___ Article ___
Time-released for weekly application, The Gospel Show was my measure of a good Sunday morning. As a priest, I kept holy the sabbath by frenetically flying from Mass to meeting to Mass to… (you get it). As I checked in on priest-friends after the feast of feasts at Easter this year, my common sentiment: “Jesus has risen; I hope you have found your tomb.” Sunday rest is a little different for priests than, well, the rest.

It was a rare pleasure, then, to conclude 7:00 a.m. Mass and find my way to the radio for The Gospel Show’s 8:30 a.m. tipoff. Rarer still would be getting to hear the whole 90-minute set. But I got a taste of a different type of worship, in the comfort of my own little ritual.

Grab your coffee, and let’s have church.

DJ Lauren Mastro’s opening line is the call to worship, following a song or two, in a style not unlike the opening rites of a Catholic Mass. “Today’s hymn” always precedes father’s “and with your spirit” greeting. Both should do more than settle the banging of hymnals and the outside noise of our lives: they invite to and, really, remind of community. Different tunes, different times, similar structure, similar words. Change with familiarity: that’s my comfort language.

And Mastro’s gathering also works on another psychological level. When I became pastor, I started doing research on community building. One common sales tactic is to get something warm into the customer’s hands. It evokes hominess, sympathy, interest. The caffeine probably helps, too. Grab your coffee, and rest awhile.

I grew up in Gentilly, which is shorthand for: I know how to get on with a diversity of people. A gospel religious experience, though, was never part of my upbringing. We toggled between organ and keyboard at my childhood church, but we never had the rawness of emotion or repetitiveness of refrain constitutive of a Gospel service. Even now, Jen and I might go to Our Lady of Guadalupe in large part for the saxophone and cornet, but we still get out before the clock hits the hour mark.
___ Dataset extract ___
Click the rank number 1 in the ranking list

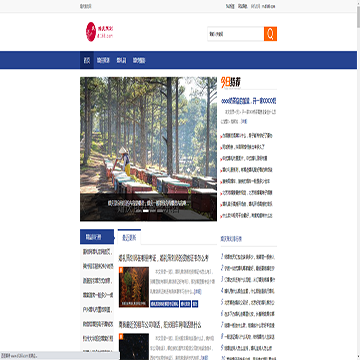coord(222,257)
___
> _Requirement 1_
Repeat the passage of the essay on The Gospel Show starting at "Grab your coffee, and let’s" and ending at "my comfort language.", swapping "hymnals" out for "songbooks".
> _Requirement 2_
Decide whether each statement agrees with the essay on The Gospel Show, answering yes or no and quoting the words that settle it: (a) The Gospel Show begins at 8:30 a.m. (b) The author grew up attending gospel services. (c) At Our Lady of Guadalupe, Jen and the author stay past the hour mark.

> _Full output 1_
Grab your coffee, and let’s have church.

DJ Lauren Mastro’s opening line is the call to worship, following a song or two, in a style not unlike the opening rites of a Catholic Mass. “Today’s hymn” always precedes father’s “and with your spirit” greeting. Both should do more than settle the banging of songbooks and the outside noise of our lives: they invite to and, really, remind of community. Different tunes, different times, similar structure, similar words. Change with familiarity: that’s my comfort language.

> _Full output 2_
(a) Yes: "The Gospel Show’s 8:30 a.m. tipoff"
(b) No: "A gospel religious experience, though, was never part of my upbringing."
(c) No: "we still get out before the clock hits the hour mark"